§ WORK INSTRUCTIONS: Looking through the entries, count each line where the string "arrow" occurs, and write only the total.

══ SOURCE DATA

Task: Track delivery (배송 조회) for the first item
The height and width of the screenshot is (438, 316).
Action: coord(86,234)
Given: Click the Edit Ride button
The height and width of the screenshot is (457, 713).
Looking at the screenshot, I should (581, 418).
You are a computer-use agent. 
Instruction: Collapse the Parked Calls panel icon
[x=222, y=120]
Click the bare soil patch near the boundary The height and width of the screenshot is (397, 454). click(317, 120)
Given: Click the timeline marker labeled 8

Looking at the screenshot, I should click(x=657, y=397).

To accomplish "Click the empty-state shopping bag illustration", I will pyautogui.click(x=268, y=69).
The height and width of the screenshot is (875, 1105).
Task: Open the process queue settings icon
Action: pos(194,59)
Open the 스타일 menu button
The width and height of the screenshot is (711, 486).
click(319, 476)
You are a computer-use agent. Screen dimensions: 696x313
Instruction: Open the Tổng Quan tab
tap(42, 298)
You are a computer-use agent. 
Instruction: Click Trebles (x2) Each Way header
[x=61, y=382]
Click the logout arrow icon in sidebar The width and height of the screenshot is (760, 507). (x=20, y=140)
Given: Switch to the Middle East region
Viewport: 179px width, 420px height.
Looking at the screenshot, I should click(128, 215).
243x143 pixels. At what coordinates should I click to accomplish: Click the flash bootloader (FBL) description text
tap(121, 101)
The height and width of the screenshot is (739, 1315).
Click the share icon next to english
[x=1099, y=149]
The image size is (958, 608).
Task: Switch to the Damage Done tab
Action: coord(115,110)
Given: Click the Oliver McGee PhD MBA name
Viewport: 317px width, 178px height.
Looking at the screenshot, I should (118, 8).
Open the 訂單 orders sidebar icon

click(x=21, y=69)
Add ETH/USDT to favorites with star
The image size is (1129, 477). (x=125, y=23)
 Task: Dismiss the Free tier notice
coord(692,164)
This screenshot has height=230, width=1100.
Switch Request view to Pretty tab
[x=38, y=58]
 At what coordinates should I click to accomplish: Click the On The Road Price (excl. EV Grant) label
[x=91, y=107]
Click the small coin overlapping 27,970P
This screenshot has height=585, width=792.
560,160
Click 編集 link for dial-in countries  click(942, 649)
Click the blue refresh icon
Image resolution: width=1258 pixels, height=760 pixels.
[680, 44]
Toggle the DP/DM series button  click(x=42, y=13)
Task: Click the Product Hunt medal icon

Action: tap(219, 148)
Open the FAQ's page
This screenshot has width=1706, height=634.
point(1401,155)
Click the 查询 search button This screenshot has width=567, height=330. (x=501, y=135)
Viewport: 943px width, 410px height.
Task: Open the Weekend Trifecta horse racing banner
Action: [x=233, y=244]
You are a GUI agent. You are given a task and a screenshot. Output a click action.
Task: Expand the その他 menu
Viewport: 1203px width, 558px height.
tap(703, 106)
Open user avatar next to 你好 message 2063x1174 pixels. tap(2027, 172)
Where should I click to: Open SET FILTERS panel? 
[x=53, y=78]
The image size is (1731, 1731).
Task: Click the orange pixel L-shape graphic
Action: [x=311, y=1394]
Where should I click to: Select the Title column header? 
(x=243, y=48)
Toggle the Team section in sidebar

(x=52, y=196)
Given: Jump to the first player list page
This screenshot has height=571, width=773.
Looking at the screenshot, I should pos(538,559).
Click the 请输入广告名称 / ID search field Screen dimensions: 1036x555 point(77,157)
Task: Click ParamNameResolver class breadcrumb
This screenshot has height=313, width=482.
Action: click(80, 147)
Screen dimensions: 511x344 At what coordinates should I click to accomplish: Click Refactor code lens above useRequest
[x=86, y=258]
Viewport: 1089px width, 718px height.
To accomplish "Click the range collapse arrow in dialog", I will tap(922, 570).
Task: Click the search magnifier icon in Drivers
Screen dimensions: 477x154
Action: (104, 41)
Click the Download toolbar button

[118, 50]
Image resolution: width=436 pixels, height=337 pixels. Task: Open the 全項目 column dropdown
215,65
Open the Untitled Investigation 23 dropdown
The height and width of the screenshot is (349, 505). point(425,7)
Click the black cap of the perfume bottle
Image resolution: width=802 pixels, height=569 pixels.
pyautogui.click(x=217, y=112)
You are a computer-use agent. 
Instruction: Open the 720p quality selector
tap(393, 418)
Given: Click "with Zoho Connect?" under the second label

════

§ YOUR SOLUTION: 2